Sayangnya, penyaluran dana bantuan
sosial (bansos) rawan diselewengkan dan melenceng dari tujuan awalnya,
yaitu untuk kesejahteraan rakyat. Potensi terjadi penyimpangan atau korupsi
sangat tinggi mengingat alokasi dana bansos yang sangat besar. Korupsi
dana bansos sudah menjadi wabah seperti penyakit karena menyebar ke
sejumlah daerah.
Pada 2007, Badan Pemeriksa
Keuangan mengungkapkan adanya realisasi anggaran bansos sebesar Rp 1,015
triliun yang tidak dapat dipertanggungjawabkan. Hasil pemeriksaan BPK
semester I/2010 juga menemukan penyimpangan penggunaan dana bansos di 19
provinsi yang nilainya mencapai Rp 765 miliar. Potensi korupsi dana bansos
di sejumlah pemerintah daerah juga sudah diingatkan Komisi Pemberantasan
Korupsi dalam kajian yang dibuat pada 2011. KPK menemukan persoalan dana
bansos dalam dua aspek utama, yaitu regulasi dan tata laksana.
Ketidaksinkronan Regulasi
Dari aspek regulasi, KPK menemukan
adanya ketidaksinkronan antara kebijakan Menteri Dalam Negeri dan Peraturan
Menteri Dalam Negeri (Permendagri) terkait bansos. Juga tidak ditemukan
adanya ketentuan yang mengatur tentang keadilan dalam pengelolaan dana bansos.

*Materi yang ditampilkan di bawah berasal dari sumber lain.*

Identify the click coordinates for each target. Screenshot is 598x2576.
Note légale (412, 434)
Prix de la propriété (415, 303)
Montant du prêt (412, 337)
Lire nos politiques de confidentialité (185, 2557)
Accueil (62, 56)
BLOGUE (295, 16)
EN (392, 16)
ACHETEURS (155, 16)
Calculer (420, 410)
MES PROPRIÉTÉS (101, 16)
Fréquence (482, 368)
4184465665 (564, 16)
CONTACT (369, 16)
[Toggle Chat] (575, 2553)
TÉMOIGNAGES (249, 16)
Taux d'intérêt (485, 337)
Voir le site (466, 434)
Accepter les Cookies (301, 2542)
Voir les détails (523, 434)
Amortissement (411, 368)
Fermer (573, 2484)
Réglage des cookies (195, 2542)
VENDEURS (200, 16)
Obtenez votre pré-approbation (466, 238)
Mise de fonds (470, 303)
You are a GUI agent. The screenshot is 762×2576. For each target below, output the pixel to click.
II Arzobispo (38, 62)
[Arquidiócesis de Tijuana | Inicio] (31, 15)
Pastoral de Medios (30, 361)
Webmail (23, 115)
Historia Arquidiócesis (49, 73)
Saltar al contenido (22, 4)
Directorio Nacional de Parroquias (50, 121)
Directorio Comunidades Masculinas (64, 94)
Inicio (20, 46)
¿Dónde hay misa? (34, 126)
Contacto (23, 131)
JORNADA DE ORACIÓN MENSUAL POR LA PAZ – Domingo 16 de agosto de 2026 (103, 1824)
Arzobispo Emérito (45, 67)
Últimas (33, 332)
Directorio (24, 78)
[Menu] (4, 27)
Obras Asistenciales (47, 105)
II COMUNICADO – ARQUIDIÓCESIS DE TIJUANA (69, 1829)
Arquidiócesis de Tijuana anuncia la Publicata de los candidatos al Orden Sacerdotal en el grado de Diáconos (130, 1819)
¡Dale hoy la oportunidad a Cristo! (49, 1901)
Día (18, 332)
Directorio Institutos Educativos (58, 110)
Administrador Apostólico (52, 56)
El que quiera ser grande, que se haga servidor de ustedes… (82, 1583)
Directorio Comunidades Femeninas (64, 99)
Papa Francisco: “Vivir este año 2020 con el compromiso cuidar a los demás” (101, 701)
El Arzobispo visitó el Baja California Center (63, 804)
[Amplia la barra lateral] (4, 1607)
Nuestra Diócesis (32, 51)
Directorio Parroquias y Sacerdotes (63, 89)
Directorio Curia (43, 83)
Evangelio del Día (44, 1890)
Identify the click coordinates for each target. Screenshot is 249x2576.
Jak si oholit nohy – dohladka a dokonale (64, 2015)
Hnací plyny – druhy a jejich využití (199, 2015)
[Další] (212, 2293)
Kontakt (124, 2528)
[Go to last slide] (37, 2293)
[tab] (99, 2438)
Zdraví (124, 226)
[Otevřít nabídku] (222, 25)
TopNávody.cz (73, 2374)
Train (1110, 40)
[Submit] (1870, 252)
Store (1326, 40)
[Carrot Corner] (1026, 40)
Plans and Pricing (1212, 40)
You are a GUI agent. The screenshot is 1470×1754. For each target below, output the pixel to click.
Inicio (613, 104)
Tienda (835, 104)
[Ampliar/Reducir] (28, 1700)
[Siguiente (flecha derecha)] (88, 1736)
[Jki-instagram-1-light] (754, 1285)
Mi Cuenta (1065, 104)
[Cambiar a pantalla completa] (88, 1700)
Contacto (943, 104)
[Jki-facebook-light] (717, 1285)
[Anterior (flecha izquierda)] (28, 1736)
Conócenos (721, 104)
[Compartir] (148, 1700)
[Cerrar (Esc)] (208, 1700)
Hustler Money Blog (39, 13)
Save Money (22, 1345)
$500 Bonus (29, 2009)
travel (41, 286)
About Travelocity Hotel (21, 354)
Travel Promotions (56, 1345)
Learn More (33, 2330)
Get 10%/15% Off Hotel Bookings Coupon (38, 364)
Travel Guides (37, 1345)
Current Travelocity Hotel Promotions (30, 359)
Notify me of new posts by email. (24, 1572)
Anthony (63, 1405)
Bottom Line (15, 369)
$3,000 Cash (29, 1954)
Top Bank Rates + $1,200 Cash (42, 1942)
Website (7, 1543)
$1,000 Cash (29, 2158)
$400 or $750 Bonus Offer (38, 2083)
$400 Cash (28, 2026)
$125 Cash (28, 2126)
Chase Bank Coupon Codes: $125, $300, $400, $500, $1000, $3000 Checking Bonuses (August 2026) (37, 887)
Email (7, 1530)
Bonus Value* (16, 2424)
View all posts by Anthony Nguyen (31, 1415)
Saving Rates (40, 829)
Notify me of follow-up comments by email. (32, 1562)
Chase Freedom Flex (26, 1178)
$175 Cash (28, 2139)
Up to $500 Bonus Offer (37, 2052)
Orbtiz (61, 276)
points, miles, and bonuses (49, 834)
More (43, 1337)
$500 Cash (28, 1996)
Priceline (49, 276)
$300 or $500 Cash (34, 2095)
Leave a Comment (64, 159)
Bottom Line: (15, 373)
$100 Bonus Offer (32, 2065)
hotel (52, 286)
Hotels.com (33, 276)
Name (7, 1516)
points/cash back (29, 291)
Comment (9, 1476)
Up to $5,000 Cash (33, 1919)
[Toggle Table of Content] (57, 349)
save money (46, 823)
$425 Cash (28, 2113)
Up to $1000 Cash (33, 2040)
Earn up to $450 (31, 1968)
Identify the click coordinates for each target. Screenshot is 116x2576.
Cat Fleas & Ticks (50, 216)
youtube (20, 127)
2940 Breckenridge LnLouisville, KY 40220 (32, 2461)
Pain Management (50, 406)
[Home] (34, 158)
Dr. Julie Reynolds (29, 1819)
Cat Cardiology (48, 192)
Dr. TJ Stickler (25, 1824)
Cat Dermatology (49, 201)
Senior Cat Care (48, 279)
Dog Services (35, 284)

Dalam aspek tata laksana ditemukan
sejumlah masalah dalam proses penganggaran, penyaluran, pertanggungjawaban,
dan pengawasan. Peruntukan dana bansos juga sangat bervariasi, mulai dari
kepentingan pribadi dan atau keluarga, menyumbang tempat ibadah, membantu
organisasi masyarakat atau keagamaan atau kepemudaan dan tokoh agama,
hingga membiayai klub sepak bola di daerah. Modus korupsi dana bansos
biasanya beragam. Modus yang sering terjadi adalah pemberian bantuan tanpa
pengajuan, pemberian bantuan melebihi alokasi, pemotongan bantuan,
pemberian bantuan tanpa pertanggungjawaban penggunaan, dan proposal atau
bantuan fiktif.
Potensi penyimpangan terjadi
karena tidak ada pedoman umum yang rinci tentang penyaluran dana bansos.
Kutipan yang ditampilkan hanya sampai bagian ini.